Our group’s last stop of the afternoon, before getting on the bus and heading north along the Jordan River Valley to Galilee, was at the top of a windy hill. To the south you could see the city of Arad. It turns out what used to be on top of that hill was a southern Judean border town also called Arad. It is not unusual for a city bearing the name of an ancient one to be built in the same vicinity, but not quite the same spot.
The most interesting find at Arad is a temple that bore some similarity to the one in Jerusalem. There was an altar in a courtyard (with the same dimensions as the one in Exod 27:1), a holy place, and a holy of holies, where a tablet and two small incense altars were found. This temple, which seems to have been dedicated to the worship of Yahweh, was not destroyed or gradually dismantled. It was carefully buried. In the eighth century BC, King Hezekiah of Judah tried to centralize Yahweh worship in Jerusalem and put a stop to syncretism—worshiping Yahweh along with other gods. The burial may have been part of this reform, which is referenced in 2 Chronicles 32:11–12 (see also 2 Kgs 18:22; Isa 36:7; 2 Chr 31:1):
When Hezekiah says, “The Lord our God will save us from the hand of the king of Assyria,” he is misleading you, to let you die of hunger and thirst. Did not Hezekiah himself remove this god’s high places and altars, saying to Judah and Jerusalem, “You must worship before one altar and burn sacrifices on it”?
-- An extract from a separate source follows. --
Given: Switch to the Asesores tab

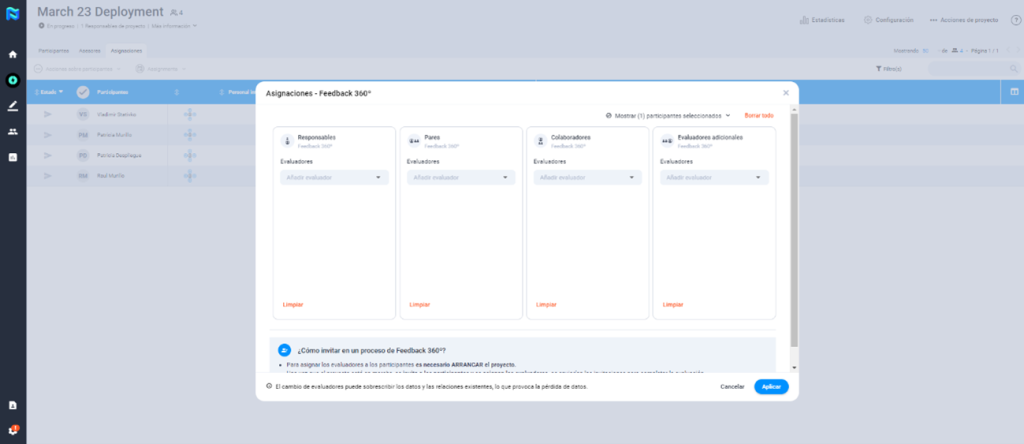Looking at the screenshot, I should [x=88, y=50].
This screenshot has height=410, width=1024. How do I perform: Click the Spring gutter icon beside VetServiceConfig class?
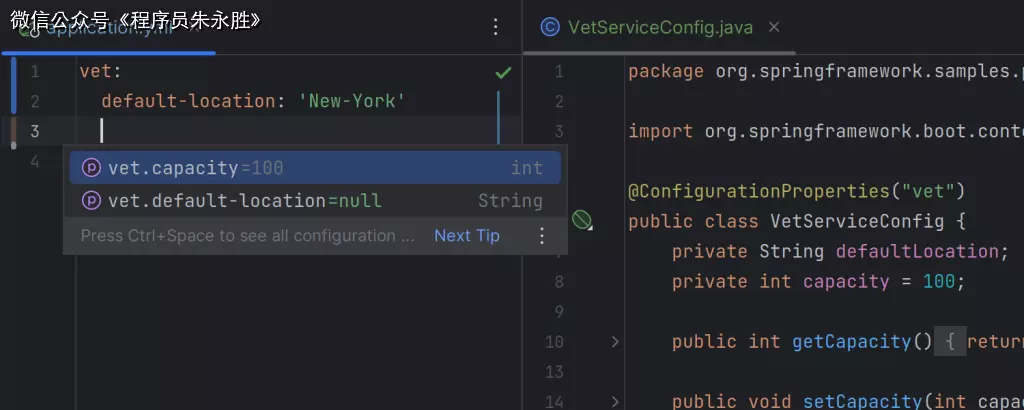pos(582,220)
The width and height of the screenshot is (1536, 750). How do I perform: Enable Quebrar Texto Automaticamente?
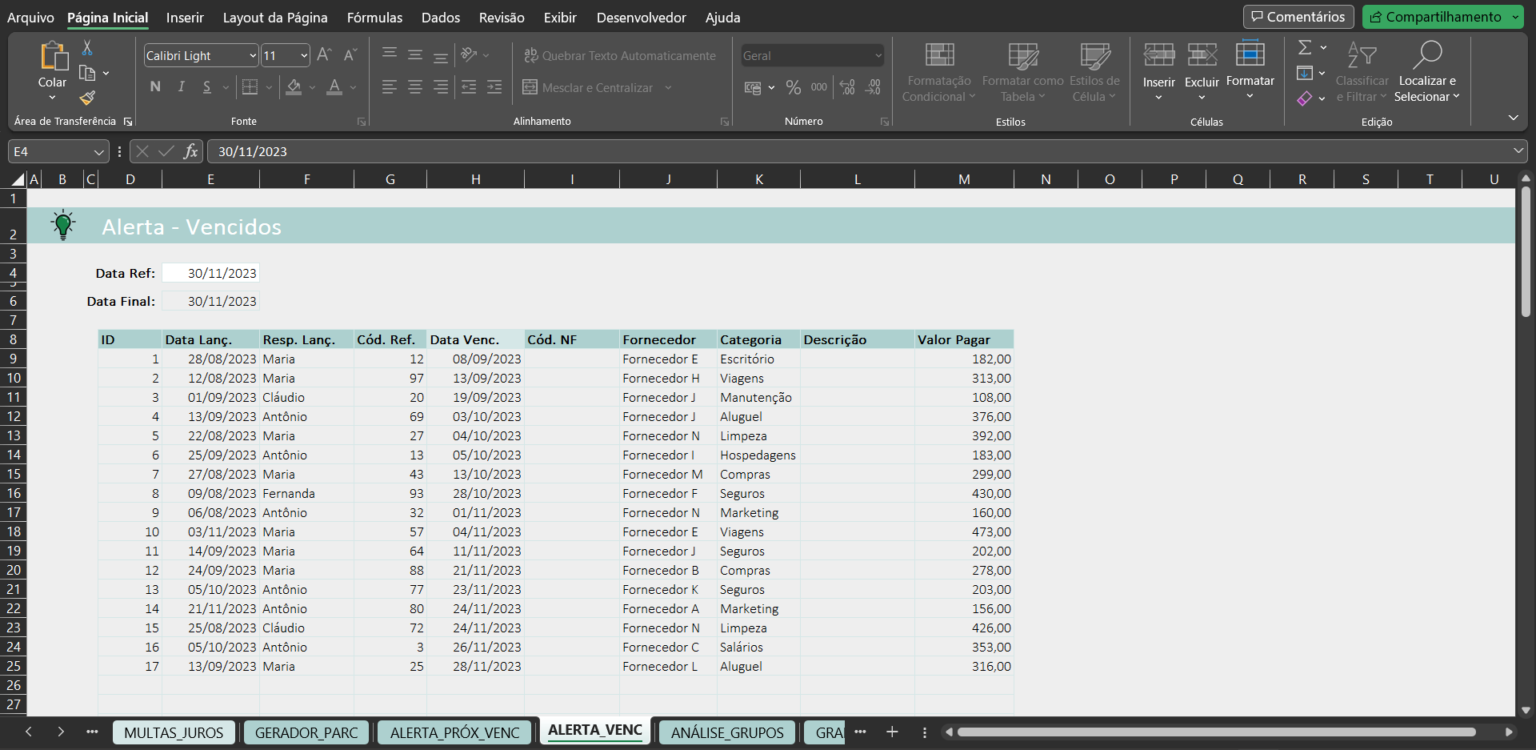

As we sat in what used to be the courtyard of this temple, our tour leader, Tim, talked to us about the ancient practice of sacrifice. Why did the Israelites sacrifice animals? I’ve never been entirely satisfied with the typical Christian answer to this question: “It foreshadowed Jesus’ perfect sacrifice.” Well, sure. The New Testament, especially the book of Hebrews, tells us that. But even though we now know these sacrifices ultimately found their fulfillment in Jesus, it’s still worthwhile to ask why the Israelites thought they were doing it. How did it make sense to them?
Tim’s answer was that sacrifices were signs and reminders of the covenant God made with Abraham in Genesis 15. Sacrifice was an aspect of covenants that was already part of ancient Near Eastern cultures. All the surrounding cultures made sacrifices to appease the gods. God included it in his covenant with Israel so they could understand what he was doing with them. He used something they knew from their culture. But as we see God doing in various other places in the Old Testament, he took up something people were familiar with and made subtle changes to it to make a point about how he differed from other gods.
One example of this is in Genesis 1:21, where God creates “great creatures of the sea.” In other cultures, these were sea monsters that represented chaos, and the same Hebrew word is translated “monster” elsewhere in the Old Testament (Job 7:12; Isa 27:1). In the Genesis creation story, though, great frightening monsters are no threat to God; he makes them cavort in the sea.
There were likely other things going on with regard to the significance of sacrifices in the Old Testament, and there are many scholarly rabbit holes to go down. I went down some of them while I was thinking about this blog post, which is why there is a gap of several days between this post and the previous one. In the end, I decided that I just couldn’t do a good job of addressing that question here.
What I’ll say instead is that Arad reminded me that God loves to contextualize. He loves to condescend, to speak to us in terms we can understand, in ways that both use and challenge our cultural patterns of thought.When it comes to sacrifice, while other cultures saw it as a way to feed their gods, it does not appear to have been the case in Israel. The one God does not need people to feed him or sustain him. He used ancient ways of seeing the world to reveal himself, but staying within those cultural thought forms was not the goal. Showing himself to people, having a relationship with them, was the goal.
This is part of the reason why Jesus had such trouble with religious authorities who were so focused on following rules that they missed the heart of God behind those rules. It wasn’t that rules were bad. Jesus himself appears to have been a good first-century Jewish man who followed the rules. The conflict lay in the fact that Jesus’ religious opponents used the rules as a means of self-justification. But even though Jesus followed the rules, people who were very different from him—people who were not good at following the rules—were attracted to him. They wanted to be with him because he was primarily focused on what the law was intended to do: reveal God’s loving heart to them. It makes me wonder: Am I adopting a cultural pattern of thought that God is challenging? How can I speak to people in a way they will understand?